**Short exercise:**
Could you return the records word for word, starting with the line that contains "Where should I" and going on through the end of the records, without the pictures?

⁂

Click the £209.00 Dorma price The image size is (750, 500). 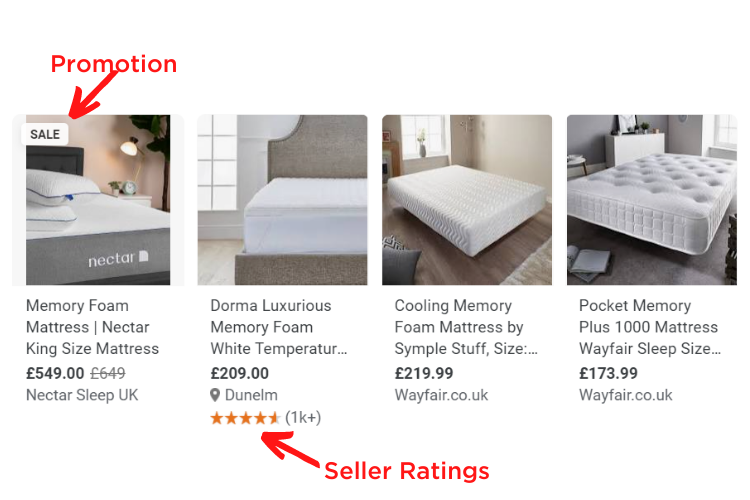(240, 373)
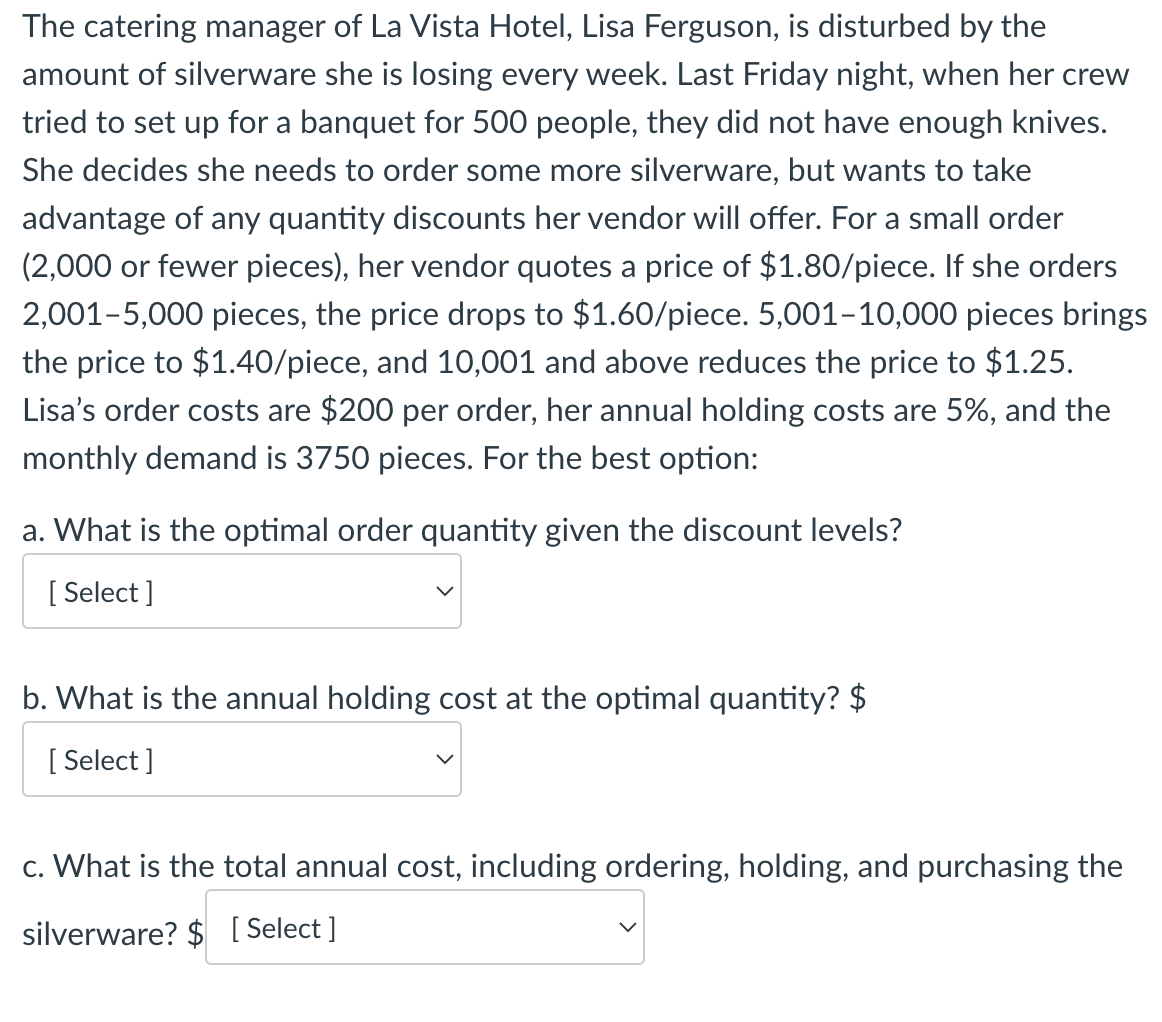Open the dropdown for part b annual holding cost
Viewport: 1162px width, 1022px height.
point(240,759)
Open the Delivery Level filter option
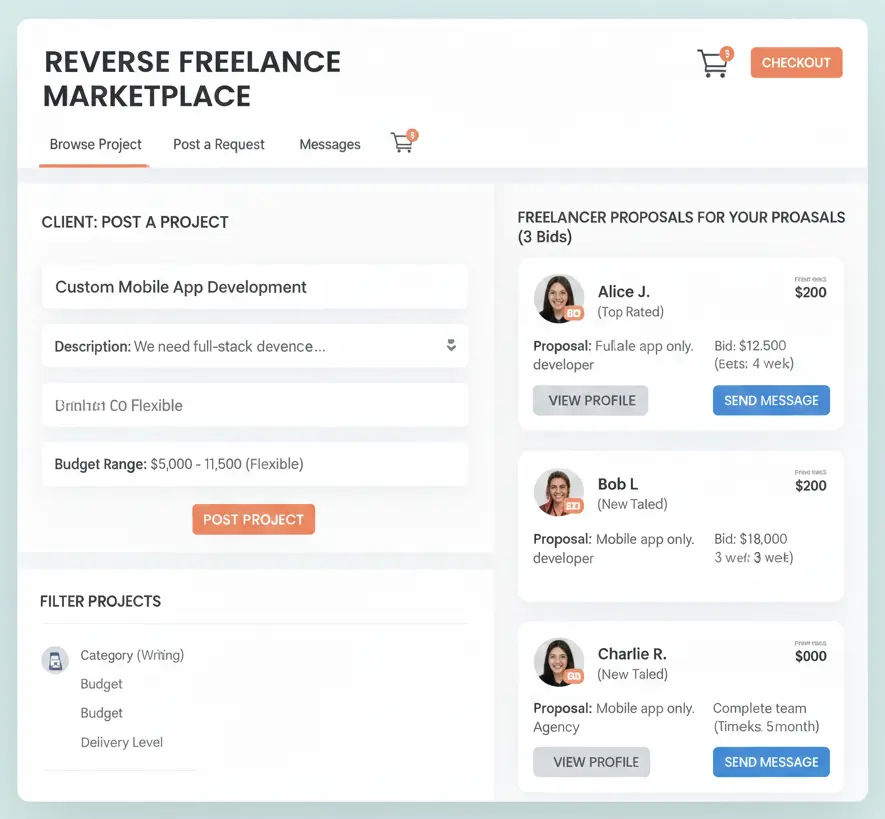 (x=121, y=742)
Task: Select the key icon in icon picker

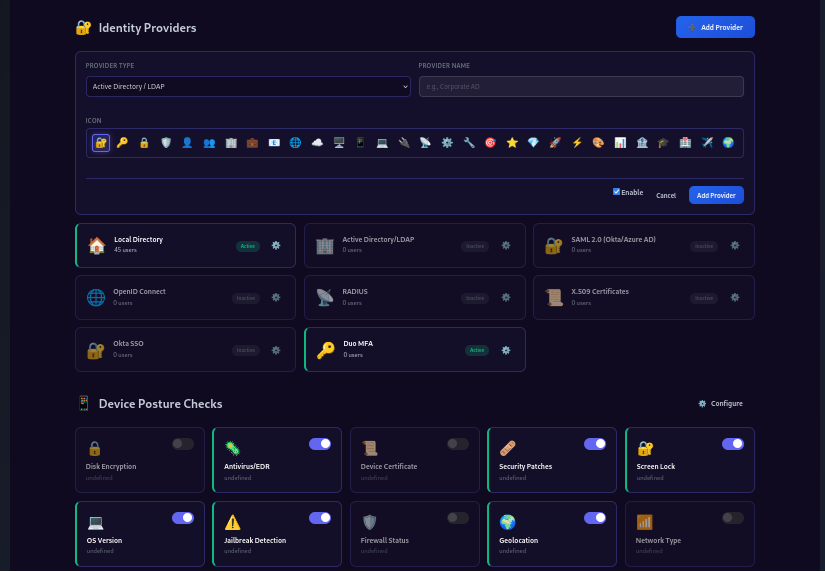Action: [x=122, y=143]
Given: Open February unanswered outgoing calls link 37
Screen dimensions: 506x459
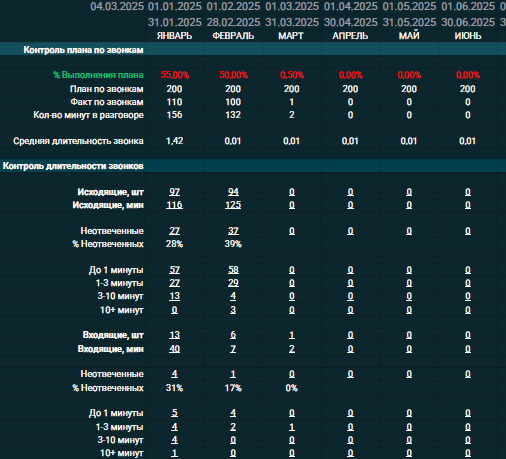Looking at the screenshot, I should click(233, 231).
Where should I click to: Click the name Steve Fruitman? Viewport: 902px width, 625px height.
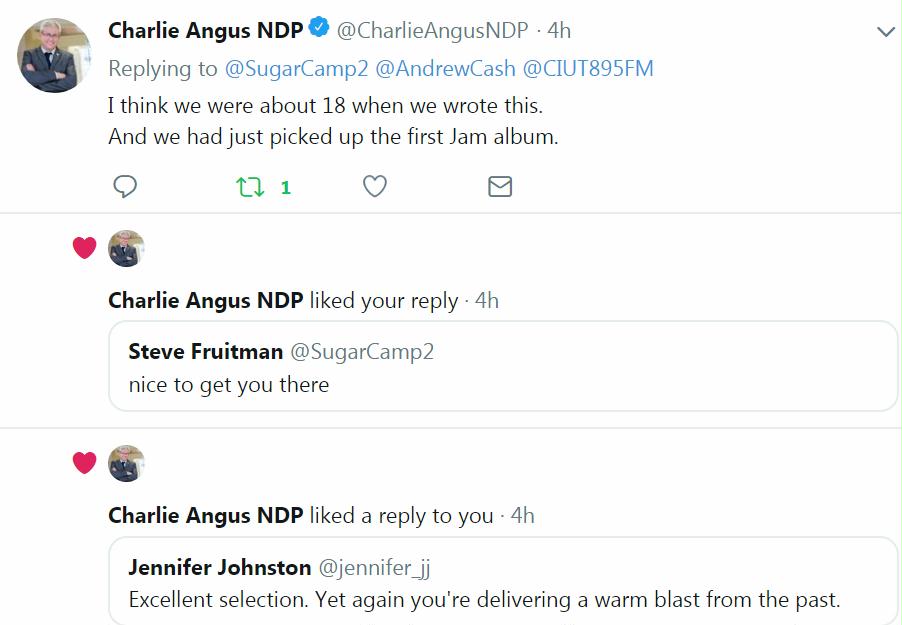click(x=205, y=351)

⁂

**Result for this task:**
Where should I click to: Click the name Steve Fruitman? Viewport: 902px width, 625px height.
click(x=205, y=351)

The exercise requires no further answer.